Di fronte a queste sfide che aprono il terzo millennio e che attendono la Chiesa come testimone del Lògos incarnato nella storia (Gv 1,14), volere ritornare al passato ripristinando formule e riti di altri tempi e fuori tempo, è sintomo di paura, peccato di superbia e sfiducia nello Spirito Santo che oggi non parlerebbe più come ha parlato nel passato, nonostante Cristo sia «lo stesso ieri e oggi e nei secoli» (Eb 18,3).
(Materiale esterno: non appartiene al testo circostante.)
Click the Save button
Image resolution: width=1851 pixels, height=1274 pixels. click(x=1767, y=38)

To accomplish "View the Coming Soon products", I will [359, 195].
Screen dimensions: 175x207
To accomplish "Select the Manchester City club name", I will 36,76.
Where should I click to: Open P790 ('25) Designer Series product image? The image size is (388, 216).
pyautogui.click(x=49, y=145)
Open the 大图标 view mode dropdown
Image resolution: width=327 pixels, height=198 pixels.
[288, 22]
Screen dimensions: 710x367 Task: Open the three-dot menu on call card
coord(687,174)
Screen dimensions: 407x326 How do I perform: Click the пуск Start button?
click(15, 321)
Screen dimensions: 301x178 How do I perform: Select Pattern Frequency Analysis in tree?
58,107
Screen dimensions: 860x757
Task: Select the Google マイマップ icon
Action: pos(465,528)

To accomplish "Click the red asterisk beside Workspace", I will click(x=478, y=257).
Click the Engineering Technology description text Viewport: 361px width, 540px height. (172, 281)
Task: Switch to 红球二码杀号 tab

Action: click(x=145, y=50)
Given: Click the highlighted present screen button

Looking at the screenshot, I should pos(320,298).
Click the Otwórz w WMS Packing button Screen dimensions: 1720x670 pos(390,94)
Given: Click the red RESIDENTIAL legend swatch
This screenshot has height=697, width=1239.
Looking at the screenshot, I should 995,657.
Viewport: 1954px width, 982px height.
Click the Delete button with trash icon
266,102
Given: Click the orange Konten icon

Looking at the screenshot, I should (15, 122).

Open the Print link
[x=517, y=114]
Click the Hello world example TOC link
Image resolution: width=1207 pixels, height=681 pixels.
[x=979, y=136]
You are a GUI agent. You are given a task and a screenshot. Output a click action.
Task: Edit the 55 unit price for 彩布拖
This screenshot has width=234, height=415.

Noi le chiediamo di non pubblicare l’indulto che giustificherebbe il disprezzo di chi già disprezza il concilio, ma le chiediamo di pretendere da vescovi, cardinali e cristiani un atto di adesione formale all’intero magistero del concilio, cominciando lei a dare il buon esempio. In caso di pubblicazione dell’indulto che ripristina la Messa di Pio V, noi staremo in ginocchio, ma con la schiena dritta non lo attueremo, ma lo combatteremo in nome della nostra coscienza e del rispetto dovuto al concilio ecumenico e ai papi suoi predecessori. Noi esigeremo con lo stesso trattamento una messa più partecipata e più condivisa con il nostro popolo. Oggi più che mai vale il grido di Cristo agli apostoli spaventati, fatto proprio da papa Giovanni Paolo II nel giorno d’inizio del suo pontificato: «Non abbiate paura!» (Mc 6,50). Noi non abbiamo paura!